(Items from a data source)
┄┄┄┄┄┄┄┄┄┄┄┄┄┄┄┄┄┄┄┄

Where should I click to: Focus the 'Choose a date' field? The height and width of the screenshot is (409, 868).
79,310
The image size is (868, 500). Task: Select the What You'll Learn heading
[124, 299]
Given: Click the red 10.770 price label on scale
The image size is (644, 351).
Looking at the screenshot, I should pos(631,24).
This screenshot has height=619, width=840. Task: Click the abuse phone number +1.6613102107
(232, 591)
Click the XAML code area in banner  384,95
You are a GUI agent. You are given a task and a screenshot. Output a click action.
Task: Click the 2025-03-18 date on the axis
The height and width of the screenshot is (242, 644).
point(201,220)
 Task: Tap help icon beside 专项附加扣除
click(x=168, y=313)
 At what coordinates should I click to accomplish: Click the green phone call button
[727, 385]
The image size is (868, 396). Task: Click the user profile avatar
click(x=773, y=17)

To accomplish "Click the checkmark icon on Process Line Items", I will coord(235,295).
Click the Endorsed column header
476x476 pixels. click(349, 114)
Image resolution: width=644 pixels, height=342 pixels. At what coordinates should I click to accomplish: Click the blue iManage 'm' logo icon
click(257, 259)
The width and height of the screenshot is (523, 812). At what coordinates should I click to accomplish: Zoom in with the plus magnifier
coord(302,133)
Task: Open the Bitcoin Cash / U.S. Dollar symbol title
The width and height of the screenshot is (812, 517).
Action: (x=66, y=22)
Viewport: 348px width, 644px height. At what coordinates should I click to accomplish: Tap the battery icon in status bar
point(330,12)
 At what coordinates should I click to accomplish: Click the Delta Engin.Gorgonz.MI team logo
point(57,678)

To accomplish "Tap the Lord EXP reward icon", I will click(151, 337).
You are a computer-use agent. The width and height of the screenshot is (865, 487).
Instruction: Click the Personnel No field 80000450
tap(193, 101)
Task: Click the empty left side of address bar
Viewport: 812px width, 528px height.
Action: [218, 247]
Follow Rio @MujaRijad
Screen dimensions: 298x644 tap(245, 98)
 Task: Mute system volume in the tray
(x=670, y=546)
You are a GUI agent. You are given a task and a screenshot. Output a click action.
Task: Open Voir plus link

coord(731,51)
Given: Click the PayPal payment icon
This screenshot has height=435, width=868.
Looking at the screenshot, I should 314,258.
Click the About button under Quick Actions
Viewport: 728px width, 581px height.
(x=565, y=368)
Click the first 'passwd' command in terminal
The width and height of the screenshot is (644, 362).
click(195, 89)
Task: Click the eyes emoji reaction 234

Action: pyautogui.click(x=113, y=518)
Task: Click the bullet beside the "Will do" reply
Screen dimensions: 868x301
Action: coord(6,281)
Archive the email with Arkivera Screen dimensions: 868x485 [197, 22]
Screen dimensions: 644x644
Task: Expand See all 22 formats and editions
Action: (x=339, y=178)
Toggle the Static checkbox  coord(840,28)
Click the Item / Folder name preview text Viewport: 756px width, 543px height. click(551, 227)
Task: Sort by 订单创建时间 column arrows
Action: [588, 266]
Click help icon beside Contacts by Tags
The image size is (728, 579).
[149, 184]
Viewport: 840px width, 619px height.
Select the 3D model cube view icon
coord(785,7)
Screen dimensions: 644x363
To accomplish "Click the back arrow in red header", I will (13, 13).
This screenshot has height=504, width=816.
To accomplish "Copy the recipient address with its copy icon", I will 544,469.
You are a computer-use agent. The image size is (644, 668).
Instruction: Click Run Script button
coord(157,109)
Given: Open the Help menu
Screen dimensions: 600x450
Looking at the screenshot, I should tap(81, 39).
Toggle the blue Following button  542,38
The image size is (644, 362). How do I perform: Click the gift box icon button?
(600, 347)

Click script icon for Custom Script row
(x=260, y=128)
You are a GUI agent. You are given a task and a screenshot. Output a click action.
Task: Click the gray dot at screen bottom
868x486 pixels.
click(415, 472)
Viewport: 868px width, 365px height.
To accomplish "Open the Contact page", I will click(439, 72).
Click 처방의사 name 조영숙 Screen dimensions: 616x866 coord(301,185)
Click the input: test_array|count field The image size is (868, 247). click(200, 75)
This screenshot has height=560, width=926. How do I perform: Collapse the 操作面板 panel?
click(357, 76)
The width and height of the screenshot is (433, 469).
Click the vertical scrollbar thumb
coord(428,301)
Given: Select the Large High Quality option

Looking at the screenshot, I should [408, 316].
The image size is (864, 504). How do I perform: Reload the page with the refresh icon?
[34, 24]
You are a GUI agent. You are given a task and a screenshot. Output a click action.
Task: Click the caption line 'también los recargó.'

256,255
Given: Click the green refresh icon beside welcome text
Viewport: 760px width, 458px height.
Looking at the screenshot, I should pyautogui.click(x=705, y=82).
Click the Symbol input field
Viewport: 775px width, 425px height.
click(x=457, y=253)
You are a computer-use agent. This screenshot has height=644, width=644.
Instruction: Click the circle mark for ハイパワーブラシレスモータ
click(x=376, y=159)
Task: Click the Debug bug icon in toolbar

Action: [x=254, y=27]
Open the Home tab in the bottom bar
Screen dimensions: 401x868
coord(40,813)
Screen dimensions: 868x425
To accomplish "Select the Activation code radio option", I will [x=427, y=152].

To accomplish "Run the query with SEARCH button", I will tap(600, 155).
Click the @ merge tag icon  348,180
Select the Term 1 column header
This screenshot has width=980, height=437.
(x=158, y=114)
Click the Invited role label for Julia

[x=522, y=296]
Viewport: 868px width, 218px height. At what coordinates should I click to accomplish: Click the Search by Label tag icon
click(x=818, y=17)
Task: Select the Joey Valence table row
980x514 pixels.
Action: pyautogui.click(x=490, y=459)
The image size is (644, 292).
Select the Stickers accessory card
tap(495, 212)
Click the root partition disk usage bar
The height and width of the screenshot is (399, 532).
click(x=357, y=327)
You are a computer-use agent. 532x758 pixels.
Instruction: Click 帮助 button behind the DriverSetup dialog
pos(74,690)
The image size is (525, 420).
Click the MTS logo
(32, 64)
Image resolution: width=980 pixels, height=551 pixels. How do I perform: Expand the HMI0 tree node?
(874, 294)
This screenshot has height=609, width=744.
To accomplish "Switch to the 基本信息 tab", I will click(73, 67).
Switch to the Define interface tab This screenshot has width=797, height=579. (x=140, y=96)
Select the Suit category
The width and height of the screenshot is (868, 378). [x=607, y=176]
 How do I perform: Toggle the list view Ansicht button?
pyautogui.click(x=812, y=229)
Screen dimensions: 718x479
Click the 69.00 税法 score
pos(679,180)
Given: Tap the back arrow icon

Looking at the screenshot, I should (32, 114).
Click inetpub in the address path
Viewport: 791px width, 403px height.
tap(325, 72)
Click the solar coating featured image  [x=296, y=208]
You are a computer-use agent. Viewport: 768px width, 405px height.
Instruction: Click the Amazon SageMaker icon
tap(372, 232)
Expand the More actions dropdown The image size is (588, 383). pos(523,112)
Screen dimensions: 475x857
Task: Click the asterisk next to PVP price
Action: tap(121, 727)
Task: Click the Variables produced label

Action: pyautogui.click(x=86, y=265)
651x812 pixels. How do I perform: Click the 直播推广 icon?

┄┄┄┄┄┄┄┄┄┄┄┄┄┄┄┄┄┄┄┄

WHAT YOU NEED TO DO: Set down the records above once more, exactly as they stand.

PROBLEM SOLUTION:
Where should I click to: Focus the 'Choose a date' field? The height and width of the screenshot is (409, 868).
79,310
The image size is (868, 500). Task: Select the What You'll Learn heading
[124, 299]
Given: Click the red 10.770 price label on scale
The image size is (644, 351).
Looking at the screenshot, I should pos(631,24).
This screenshot has height=619, width=840. Task: Click the abuse phone number +1.6613102107
(232, 591)
Click the XAML code area in banner  384,95
You are a GUI agent. You are given a task and a screenshot. Output a click action.
Task: Click the 2025-03-18 date on the axis
The height and width of the screenshot is (242, 644).
point(201,220)
 Task: Tap help icon beside 专项附加扣除
click(x=168, y=313)
 At what coordinates should I click to accomplish: Click the green phone call button
[727, 385]
The image size is (868, 396). Task: Click the user profile avatar
click(x=773, y=17)

To accomplish "Click the checkmark icon on Process Line Items", I will coord(235,295).
Click the Endorsed column header
476x476 pixels. click(349, 114)
Image resolution: width=644 pixels, height=342 pixels. At what coordinates should I click to accomplish: Click the blue iManage 'm' logo icon
click(257, 259)
The width and height of the screenshot is (523, 812). At what coordinates should I click to accomplish: Zoom in with the plus magnifier
coord(302,133)
Task: Open the Bitcoin Cash / U.S. Dollar symbol title
The width and height of the screenshot is (812, 517).
Action: (x=66, y=22)
Viewport: 348px width, 644px height. At what coordinates should I click to accomplish: Tap the battery icon in status bar
point(330,12)
 At what coordinates should I click to accomplish: Click the Delta Engin.Gorgonz.MI team logo
point(57,678)

To accomplish "Tap the Lord EXP reward icon", I will click(151, 337).
You are a computer-use agent. The width and height of the screenshot is (865, 487).
Instruction: Click the Personnel No field 80000450
tap(193, 101)
Task: Click the empty left side of address bar
Viewport: 812px width, 528px height.
Action: [218, 247]
Follow Rio @MujaRijad
Screen dimensions: 298x644 tap(245, 98)
 Task: Mute system volume in the tray
(x=670, y=546)
You are a GUI agent. You are given a task and a screenshot. Output a click action.
Task: Open Voir plus link

coord(731,51)
Given: Click the PayPal payment icon
This screenshot has height=435, width=868.
Looking at the screenshot, I should 314,258.
Click the About button under Quick Actions
Viewport: 728px width, 581px height.
(x=565, y=368)
Click the first 'passwd' command in terminal
The width and height of the screenshot is (644, 362).
click(195, 89)
Task: Click the eyes emoji reaction 234

Action: pyautogui.click(x=113, y=518)
Task: Click the bullet beside the "Will do" reply
Screen dimensions: 868x301
Action: coord(6,281)
Archive the email with Arkivera Screen dimensions: 868x485 [197, 22]
Screen dimensions: 644x644
Task: Expand See all 22 formats and editions
Action: (x=339, y=178)
Toggle the Static checkbox  coord(840,28)
Click the Item / Folder name preview text Viewport: 756px width, 543px height. click(551, 227)
Task: Sort by 订单创建时间 column arrows
Action: [588, 266]
Click help icon beside Contacts by Tags
The image size is (728, 579).
[149, 184]
Viewport: 840px width, 619px height.
Select the 3D model cube view icon
coord(785,7)
Screen dimensions: 644x363
To accomplish "Click the back arrow in red header", I will (13, 13).
This screenshot has height=504, width=816.
To accomplish "Copy the recipient address with its copy icon", I will 544,469.
You are a computer-use agent. The image size is (644, 668).
Instruction: Click Run Script button
coord(157,109)
Given: Open the Help menu
Screen dimensions: 600x450
Looking at the screenshot, I should tap(81, 39).
Toggle the blue Following button  542,38
The image size is (644, 362). How do I perform: Click the gift box icon button?
(600, 347)

Click script icon for Custom Script row
(x=260, y=128)
You are a GUI agent. You are given a task and a screenshot. Output a click action.
Task: Click the gray dot at screen bottom
868x486 pixels.
click(415, 472)
Viewport: 868px width, 365px height.
To accomplish "Open the Contact page", I will click(439, 72).
Click 처방의사 name 조영숙 Screen dimensions: 616x866 coord(301,185)
Click the input: test_array|count field The image size is (868, 247). click(200, 75)
This screenshot has height=560, width=926. How do I perform: Collapse the 操作面板 panel?
click(357, 76)
The width and height of the screenshot is (433, 469).
Click the vertical scrollbar thumb
coord(428,301)
Given: Select the Large High Quality option

Looking at the screenshot, I should [408, 316].
The image size is (864, 504). How do I perform: Reload the page with the refresh icon?
[34, 24]
You are a GUI agent. You are given a task and a screenshot. Output a click action.
Task: Click the caption line 'también los recargó.'

256,255
Given: Click the green refresh icon beside welcome text
Viewport: 760px width, 458px height.
Looking at the screenshot, I should pyautogui.click(x=705, y=82).
Click the Symbol input field
Viewport: 775px width, 425px height.
click(x=457, y=253)
You are a computer-use agent. This screenshot has height=644, width=644.
Instruction: Click the circle mark for ハイパワーブラシレスモータ
click(x=376, y=159)
Task: Click the Debug bug icon in toolbar

Action: [x=254, y=27]
Open the Home tab in the bottom bar
Screen dimensions: 401x868
coord(40,813)
Screen dimensions: 868x425
To accomplish "Select the Activation code radio option", I will [x=427, y=152].

To accomplish "Run the query with SEARCH button", I will tap(600, 155).
Click the @ merge tag icon  348,180
Select the Term 1 column header
This screenshot has width=980, height=437.
(x=158, y=114)
Click the Invited role label for Julia

[x=522, y=296]
Viewport: 868px width, 218px height. At what coordinates should I click to accomplish: Click the Search by Label tag icon
click(x=818, y=17)
Task: Select the Joey Valence table row
980x514 pixels.
Action: pyautogui.click(x=490, y=459)
The image size is (644, 292).
Select the Stickers accessory card
tap(495, 212)
Click the root partition disk usage bar
The height and width of the screenshot is (399, 532).
click(x=357, y=327)
You are a computer-use agent. 532x758 pixels.
Instruction: Click 帮助 button behind the DriverSetup dialog
pos(74,690)
The image size is (525, 420).
Click the MTS logo
(32, 64)
Image resolution: width=980 pixels, height=551 pixels. How do I perform: Expand the HMI0 tree node?
(874, 294)
This screenshot has height=609, width=744.
To accomplish "Switch to the 基本信息 tab", I will click(73, 67).
Switch to the Define interface tab This screenshot has width=797, height=579. (x=140, y=96)
Select the Suit category
The width and height of the screenshot is (868, 378). [x=607, y=176]
 How do I perform: Toggle the list view Ansicht button?
pyautogui.click(x=812, y=229)
Screen dimensions: 718x479
Click the 69.00 税法 score
pos(679,180)
Given: Tap the back arrow icon

Looking at the screenshot, I should (32, 114).
Click inetpub in the address path
Viewport: 791px width, 403px height.
tap(325, 72)
Click the solar coating featured image  [x=296, y=208]
You are a computer-use agent. Viewport: 768px width, 405px height.
Instruction: Click the Amazon SageMaker icon
tap(372, 232)
Expand the More actions dropdown The image size is (588, 383). pos(523,112)
Screen dimensions: 475x857
Task: Click the asterisk next to PVP price
Action: tap(121, 727)
Task: Click the Variables produced label

Action: pyautogui.click(x=86, y=265)
651x812 pixels. How do I perform: Click the 直播推广 icon?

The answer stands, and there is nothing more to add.